Sie wurde die »Rote Jungfrau vom Montmartre« genannt. Die damals 40-jährige Lehrerin war aktive Teilnehmerin an den politischen wie militärischen Auseinandersetzungen. Mit mutigen, mitreißenden Reden entriss Louise Michel mit ihren Mitstreiterinnen vom Aufpasserausschuss des 18. Stadtbezirks in letzter Minute am 18. März 1871 den aus Versailles angerückten französischen Soldaten die Kanonen vom Montmartre - ohne dass ein Schuss fiel. Zwar saß damals der französische Kaiser Napoléon III. bereits gefangen in Frankfurt (Main), und am 31. Januar 1871 war die Kaiserproklamation des Preußenkönigs Wilhelm I. im Versailler Schloss erfolgt - doch der Krieg ging weiter. Trotz Hungersnot ergab sich das eingeschlossene Paris nicht.

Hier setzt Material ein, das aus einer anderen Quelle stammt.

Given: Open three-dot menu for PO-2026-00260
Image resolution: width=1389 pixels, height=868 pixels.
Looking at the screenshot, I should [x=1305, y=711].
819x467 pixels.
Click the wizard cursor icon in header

Schon am 31. Oktober 1870 hatten Nationalgardisten »Es lebe die Kommune!« ausgerufen, nachdem Ausbruchsversuche der neu formierten republikanischen Soldaten immer wieder mit Niederlagen endeten. Am 7. Januar 1871 forderte ein vielerorts angeklebtes rotes Plakat, verfasst vom radikalen Journalisten Louis Vallès, im Namen des Komitees der 20 Pariser Stadtbezirke zum Aufstand und zur Bildung einer Volksregierung auf. Doch erst nach den Verbrüderungsszenen auf dem Montmartre kam es dazu. Noch am Abend des 18. März wurden die befehlshabenden Generäle Lecomte und Clément Thomas, die den Soldaten Schießbefehl erteilt hatten, von den »Communards« erschossen. Mit den in Paris verbliebenen 40 000 Mann Nationalgarde wollten die empörten Volksmassen dem »defätistischen Versailles« und den deutschen Truppen eine Lektion erteilen.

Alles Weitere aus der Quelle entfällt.